Finding a vector perpendicular to $n-1$ vectors in $\mathbb{R}^n$

Question

I was trying to find the cross-product, or a vector perpendicular to vectors in $\mathbb{R}^n$

Then I recalled the formula for the cross product in $\mathbb{R}^3$ and then tried to generalize it.

So, I let the vectors be $\left(a_{1, 1}, a_{1, 2},\cdots , a_{1, n}\right), \left(a_{2, 1}, a_{2, 2},\cdots , a_{2, n}\right) \cdots \left(a_{n-1, 1}, a_{n-1, 2}, \cdots , a_{n-1, n}\right)$

Then using the formula to find the cross product of two vectors in $\mathbb{R}^3$ and generalizing it I get the perpendicular vector to be $$\det\pmatrix{e_1&e_2&\cdots &e_n\\a_{1, 1}&a_{1, 2}&\cdots & a_{1, n}\\ a_{2, 1}&a_{2, 2}&\cdots & a_{2, n}\\ \vdots&\vdots & \ddots & \vdots\\a_{n-1, 1}&a_{n-1, 2}&\cdots & a_{n-1, n}}$$where $e_1, e_2,\cdots, e_n$ is like $i, j, k...$

So, I tried this with $3$ vectors in $\mathbb{R}^4$ then took the dot product of the resultant vector with each of the original vectors and the answer came as $0$ in every case, so I did confirm that it worked, but I do not know why.

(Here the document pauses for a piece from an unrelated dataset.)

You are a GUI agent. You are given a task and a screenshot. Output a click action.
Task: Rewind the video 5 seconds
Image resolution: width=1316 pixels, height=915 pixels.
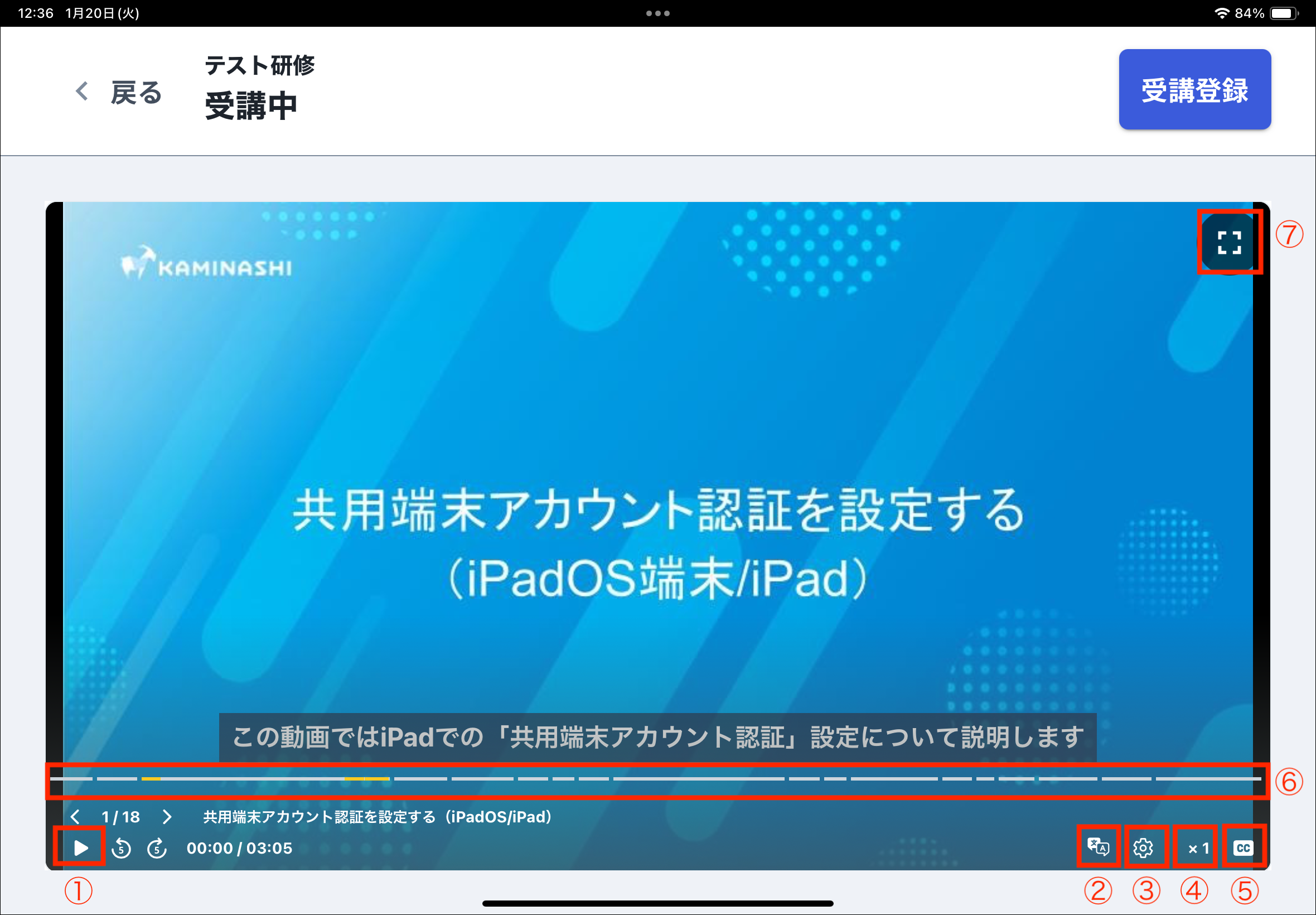click(121, 848)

Is there any proof of this?

Answer 1

Consider a scalar product of

$$\mathbf{v}=\det\begin{pmatrix}\mathbf{e}_1&\cdots&\mathbf{e}_n\\ a_{1,1}&\cdots&a_{1,n}\\ \vdots&\ddots&\vdots\\ a_{n-1,1}&\cdots&a_{n-1,n}\\ \end{pmatrix} = A_1 \mathbf{e}_1 + \ldots + A_n \mathbf{e}_n \\ \text{with} \qquad \mathbf{a}_i=\begin{pmatrix}a_{i,1}\\ \vdots\\ a_{i,n}\end{pmatrix} = a_{i,1} \mathbf{e}_1 + \ldots + a_{i,n} \mathbf{e}_n $$

Since the basis $\mathbf e_i$ is orthonormal:

$$ \mathbf v\cdot \mathbf a_i = A_1a_{i,1} + \ldots+a_{i,n}A_n = \det\begin{pmatrix}a_{i,1}&\cdots&a_{i,n}\\ a_{1,1}&\cdots&a_{1,n}\\ \vdots&\ddots&\vdots\\ a_{n-1,1}&\cdots&a_{n-1,n}\\ \end{pmatrix} $$

In this matrix two rows are exactly the same, so the determinant is zero.